Dengan jarak tempuh sekitar 905 kilometer, KA Gajayana menjadi salah satu sarana transportasi yang menghubungkan pusat-pusat aktivitas masyarakat lintas wilayah.

KA Gajayana berhenti di sejumlah kota strategis, antara lain Malang, Blitar, Kediri, Madiun, Solo Balapan, Yogyakarta, Purwokerto, Cirebon, hingga Jakarta Gambir. Jalur ini melayani beragam kebutuhan perjalanan, mulai dari mobilitas kerja, pendidikan, kunjungan keluarga, hingga perjalanan wisata.

Sepanjang tahun 2025, KA Gajayana mencatatkan jumlah pelanggan sebanyak 380.715 orang. Angka tersebut mencerminkan konsistensi kebutuhan perjalanan antarkota pada lintas Malang–Jakarta beserta daerah-daerah yang dilalui.

Sebagai bagian dari peningkatan layanan, mulai Januari 2026 KA Gajayana menggunakan rangkaian Stainless Steel New Generation untuk meningkatkan kenyamanan dan keandalan perjalanan jarak jauh.

Vice President Corporate Communication KAI Anne Purba, dalam keterangannya, Kamis (29/1/2026), menyampaikan bahwa KA Gajayana memiliki peran strategis dalam menjaga kelancaran mobilitas masyarakat antardaerah di Pulau Jawa.

“KA Gajayana menjadi sarana perjalanan yang terjadwal dan efisien bagi masyarakat, baik untuk kepentingan pekerjaan, pendidikan, maupun kegiatan sosial, sehingga konektivitas antarwilayah dapat terus terjaga,” kata Anne.

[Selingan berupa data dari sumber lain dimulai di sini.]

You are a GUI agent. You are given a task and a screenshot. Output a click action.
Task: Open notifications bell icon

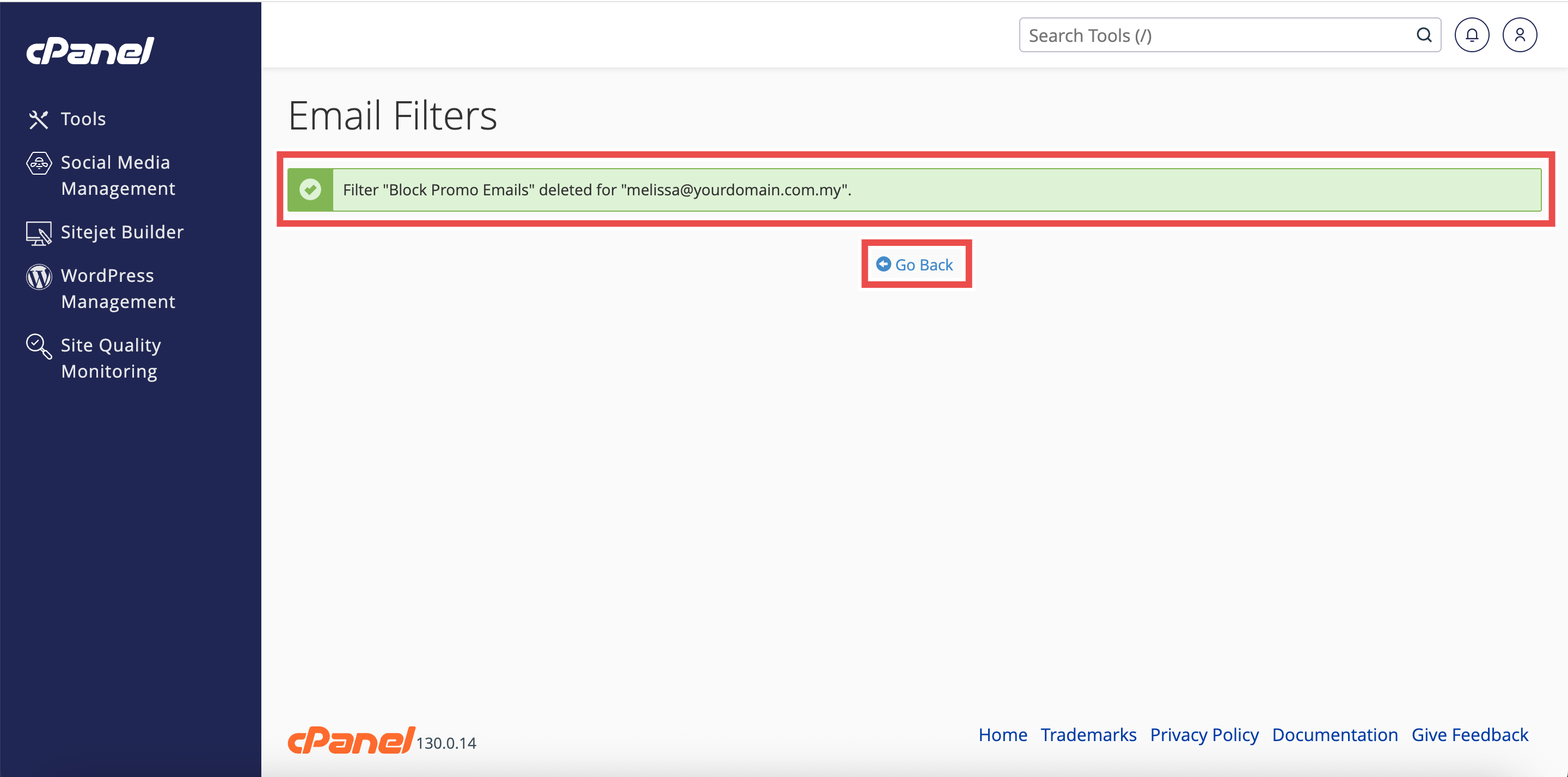(1471, 35)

Kota Malang sebagai titik awal perjalanan dikenal sebagai pusat pendidikan, jasa, dan pariwisata di Jawa Timur. Arus perjalanan mahasiswa, keluarga, serta wisatawan yang stabil sejalan dengan karakter perekonomian daerah yang bertumpu pada sektor perdagangan dan jasa.

Di wilayah Blitar, Kediri, dan Madiun, layanan kereta api jarak jauh mendukung aktivitas sosial dan ekonomi masyarakat, termasuk perjalanan keluarga, kunjungan kerja, dan mobilitas pelaku usaha. Kebutuhan akan transportasi yang terjadwal menjadi bagian penting dari dinamika perekonomian daerah-daerah tersebut.

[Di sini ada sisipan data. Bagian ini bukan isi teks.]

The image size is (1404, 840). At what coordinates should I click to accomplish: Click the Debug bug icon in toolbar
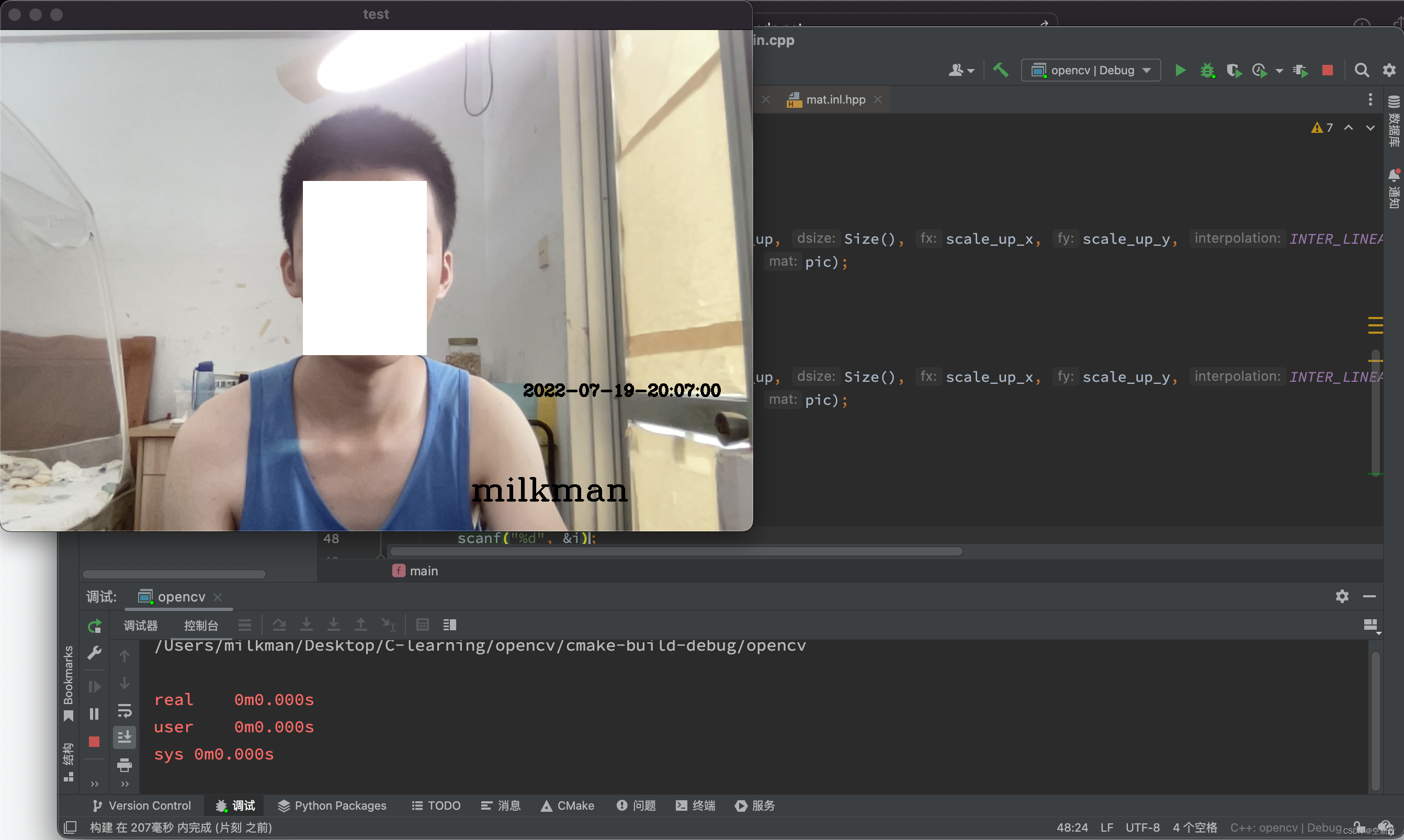1207,70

Memasuki Solo Balapan dan Yogyakarta, KA Gajayana melayani kawasan dengan aktivitas budaya, pendidikan, dan pariwisata yang kuat. Tingginya pergerakan wisatawan nusantara di wilayah ini menunjukkan peran kereta api dalam mendukung perjalanan wisata dan kegiatan sosial lintas daerah.

Purwokerto berfungsi sebagai simpul perjalanan di Jawa Tengah bagian barat, dengan aktivitas perdagangan dan jasa yang dominan. Sementara itu, Cirebon berperan sebagai kota penghubung menuju wilayah Jawa Barat dan Jakarta, dengan pola perjalanan yang berkaitan dengan sektor perdagangan, jasa, serta akomodasi.

Seluruh perjalanan tersebut bermuara di Jakarta sebagai pusat pemerintahan dan kegiatan bisnis nasional. Pola perjalanan pulang-pergi yang konsisten mencerminkan tingginya kebutuhan mobilitas masyarakat antara daerah dan ibu kota.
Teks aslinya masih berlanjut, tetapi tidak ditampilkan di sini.